Irvin died on May 16, 1957, at age 64, having coached 1,639 NHL regular-season and playoff games. He is seventh in NHL history with 692 regular-season wins.
"Everyone in the hockey world mourns," NHL president Clarence Campbell said of Irvin. "From the very beginning of his career as an amateur in pre-First World War days to the time of his death, his whole life and everything he did was dedicated to the welfare of hockey, which he served with great credit and distinction to himself and to the game."
Then-Canadiens coach Toe Blake, who played for Irvin for the final eight seasons of his career, said: "I never met a better coach in hockey. Any success I've had in the game belongs to him."

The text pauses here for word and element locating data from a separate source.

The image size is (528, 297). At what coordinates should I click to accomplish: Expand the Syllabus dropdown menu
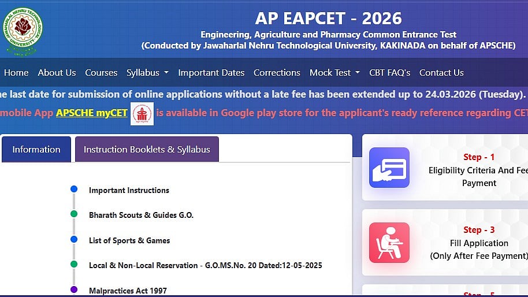point(147,73)
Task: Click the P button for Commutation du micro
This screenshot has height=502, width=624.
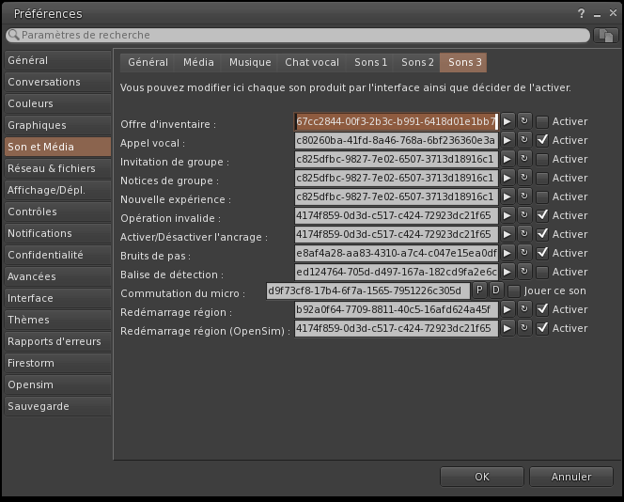Action: [x=479, y=290]
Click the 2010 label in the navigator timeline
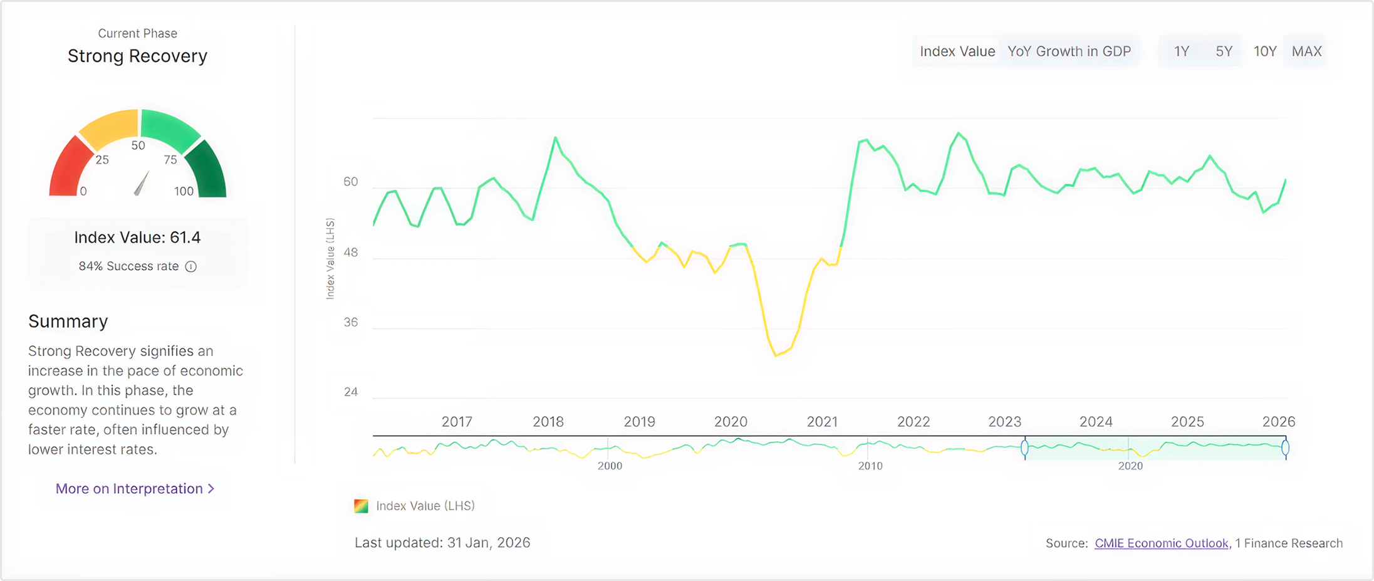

Irvin dramatically overhauled the Canadiens when he arrived as coach in 1940-41, and Blake was among the handful of players he retained.

stubbs-dick-irvin-3

"He stripped the club," said Blake, who succeeded Irvin as coach and from 1955-68 led the Canadiens to eight Stanley Cup titles in 13 seasons. "Then we went on to win under him. He was a tough taskmaster. Before him, our club had been a bit too free and easy at times. But not under Dick."
Irvin had a huge role in developing many superstars, among them Richard, Elmer Lach, Ken Reardon and goalie Bill Durnan; the "Punch Line" he assembled, with Lach at center between Richard and Blake, was the most fearsome offensive trio of the 1940s.

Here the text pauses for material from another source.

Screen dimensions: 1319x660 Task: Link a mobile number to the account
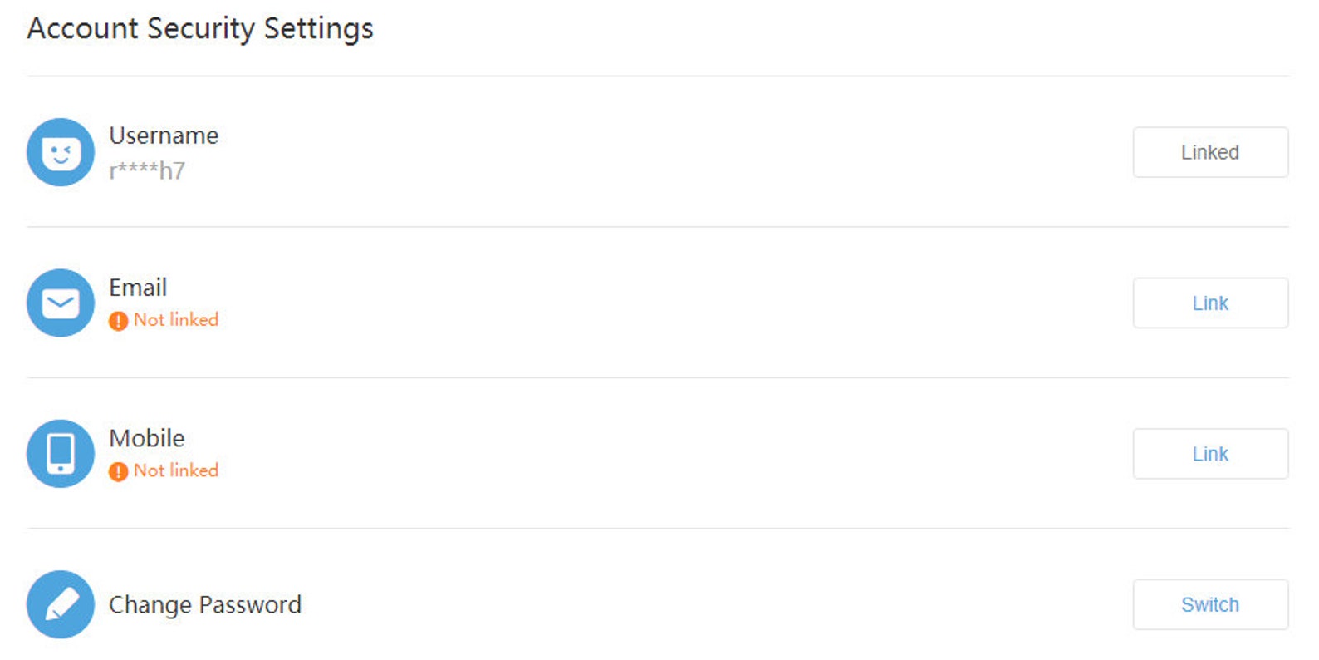(1210, 454)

"He was noted for his dry wit and as a coach who got the best out of every player," a Montreal Gazette report said of Irvin upon his death. "Even in his 60s, he was out on the ice on skates, demonstrating some particular point to his players. … He was a hard loser and expected his players to be the same. The one thing he wouldn't permit was to have his team shrug off a loss."
Irvin Jr., the coach's son and former statistician, went on to a distinguished career as a broadcaster in Montreal; his work calling and analyzing Canadiens games on radio and TV earned him the Hockey Hall of Fame's Foster Hewitt Memorial Award in 1988.
Thirty years earlier, Irvin's father had been enshrined as a player for the impact he had made with the Black Hawks but more for his hockey achievements before he arrived in the NHL. He led leagues in Manitoba and Saskatchewan in scoring and was a member of the Allan Cup-winning 1915 Winnipeg Monarchs, the Canadian senior-league champions.
On Wednesday, the 125th anniversary of the birth of Irvin Sr., a son will consider his legendary father in a variety of ways, as he always does.
"Even Scotty Bowman (who coached 30 NHL seasons) didn't coach 26 straight years," Irvin Jr. said Tuesday. "My dad's run was uninterrupted. In those days, they weren't often firing coaches, but it happened. So it's Dad's longevity that I think of the most. He was a star player who became a star coach."